Para la realización del retrato, los autores se basaron en una fotografía proporcionada por el cliente, de la cual realizaron el trabajo artístico de adaptación a los estilos que hemos ido comentando de Pompeya, Complutum y el Fayum para reconstruir como sería un retrato autentico de un personaje del primer siglo de nuestra era.

El retrato romano de Apión

Realizado como los históricos en Caustica (ceras) sobre madera, este retrato de un militar se basa en la evidencia de que los militares romanos podrían encargar retratos tanto como para uso personal como para enviárselo a sus familiares como queda atestiguado por una carta escrita en el siglo II por un joven llamado Apión, natural de un pueblo de Egipto.

Apión se alistó en el ejército romano en Alejandría y se subió a un barco, que zarpó rumbo a Italia. Tras una azarosa travesía, tan pronto como el joven llegó al puerto de Misenum, la principal base naval militar romana, cerca de Nápoles, y le fueron entregados su uniforme militar y su primera paga, fue a hacerse su retrato, que mandó a su familia con la siguiente carta escrita en griego probablemente por un escriba profesional:

Apión a su señor y padre Epimachos:

¡Saludos!

En primer lugar, espero que se encuentre bien de salud y que las cosas vayan bien para Vd., para mi hermana y su hija, y para mi hermano. Doy las gracias a Serapis por salvarme la vida cuando, justo al principio, pasé tanto peligro en el mar.

Cuando llegué a Misenum recibí tres monedas de oro del emperador para gastos, y todo me va pero muy bien.

Por favor, señor padre, escriba y cuénteme sobre su salud, luego sobre mis hermanos, y también para que pueda besar su mano por haberme educado bien y en consecuencia pueda esperar una rápida promoción, si los dioses quieren. Dé recuerdos a Capitón y a mi hermano y hermana, y a Serenilla y a mis amigos.

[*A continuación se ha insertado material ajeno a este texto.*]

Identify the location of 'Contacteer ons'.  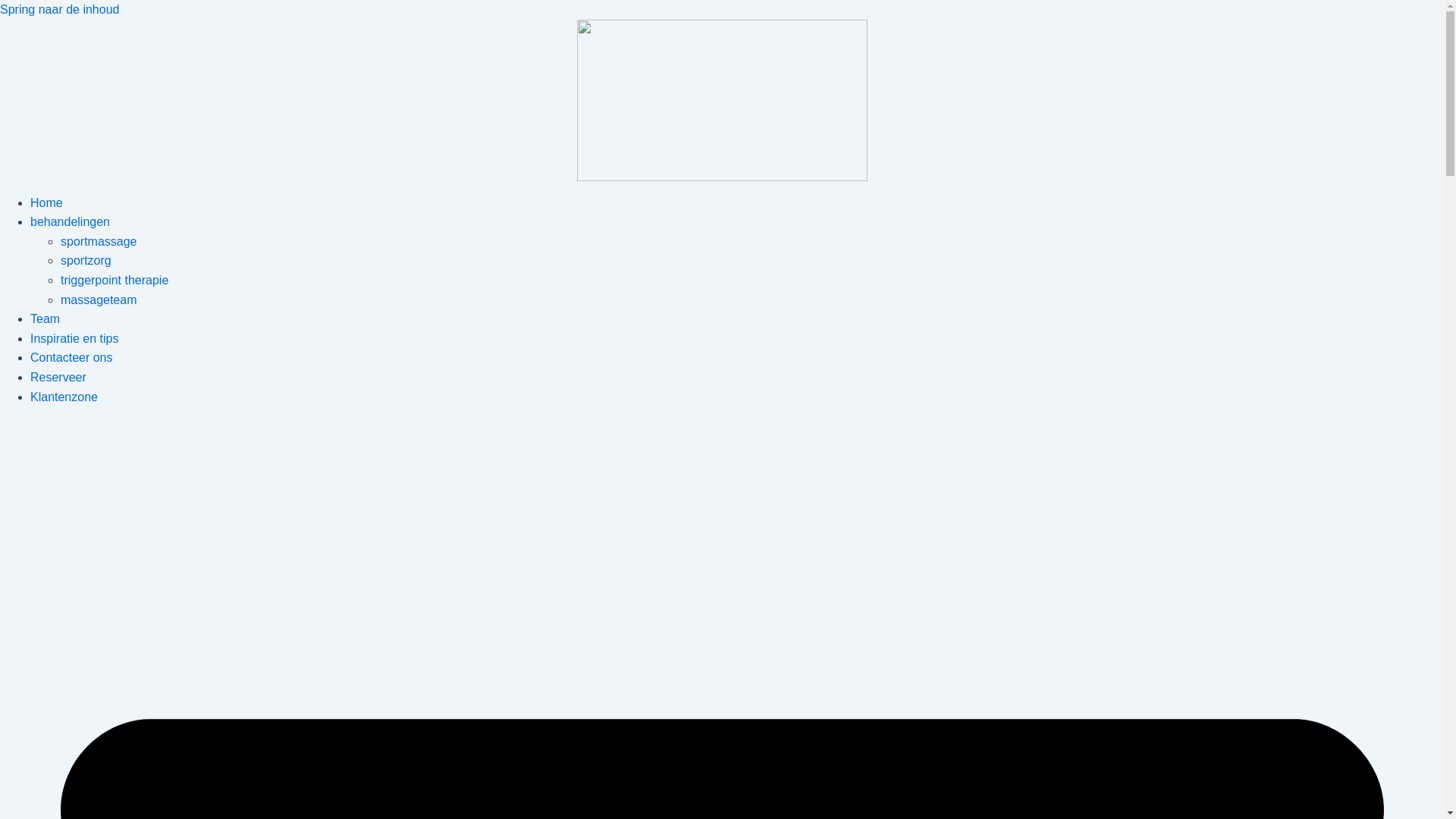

Les envío un pequeño retrato a través de Euktemon.

Mi nuevo nombre romano es Antonius Maximus.

Este emotivo testimonio de hace 2000 años nos hace pensar, a los que tenemos más edad, en la típica foto de “la mili” que todos los reclutas nos hacíamos al comenzar el servicio militar para que nuestras familias nos vieran orgullosos con nuestro flamante uniforme de soldado.

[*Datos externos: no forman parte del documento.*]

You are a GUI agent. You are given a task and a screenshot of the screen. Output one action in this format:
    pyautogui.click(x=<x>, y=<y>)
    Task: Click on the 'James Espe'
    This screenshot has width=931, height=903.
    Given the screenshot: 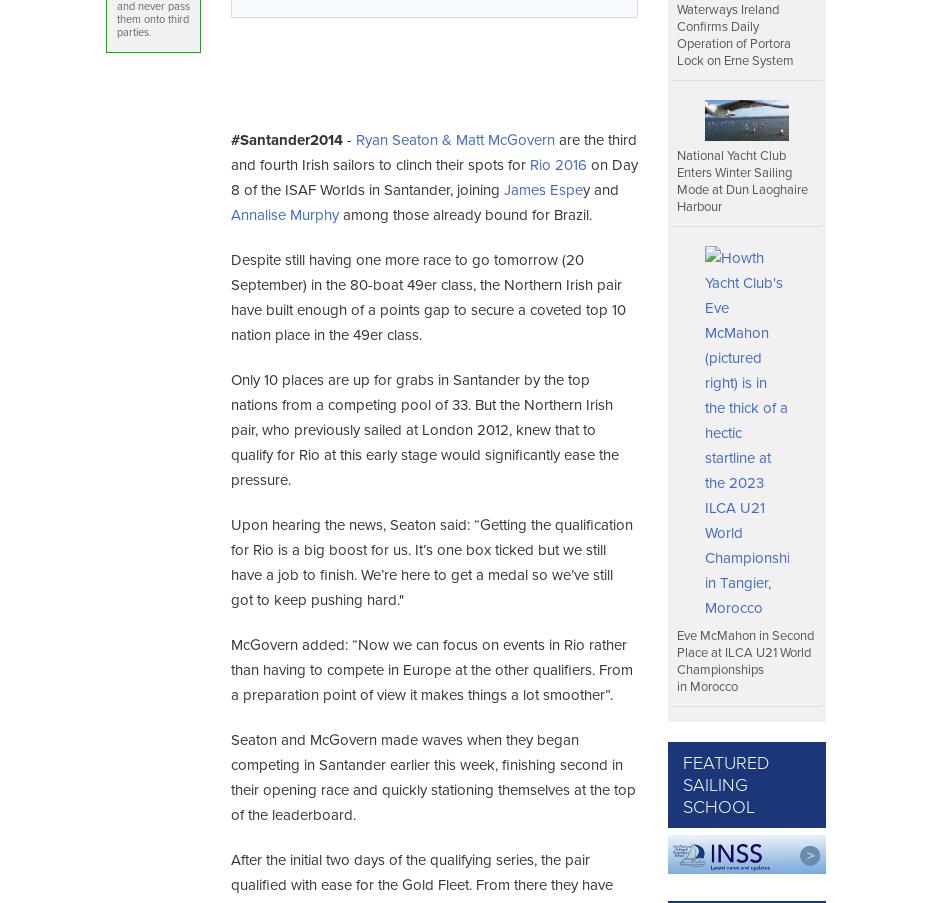 What is the action you would take?
    pyautogui.click(x=541, y=188)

En el retrato que nos ocupa Silano, muestra con orgullo símbolos de su condición de militar, el sagun o característica capa militar que viste y su anillo sello con la inscripción de la legión en la que sirve, la X y el símbolo del toro distintivo de las legiones fundadas por Julio Cesar.

Detalle de la réplica de retrato romano

Porta y muestra también (como en los ejemplos del retrato de Pompeya o como queda atestiguado en numerosas estelas fúnebres de legionarios romanos) una tabla de cera (tabula cerata) y un punzón para escribir y borrar (stilus) señalando su capacidad para leer y escribir como símbolo de su estatus o rango dentro de la legión.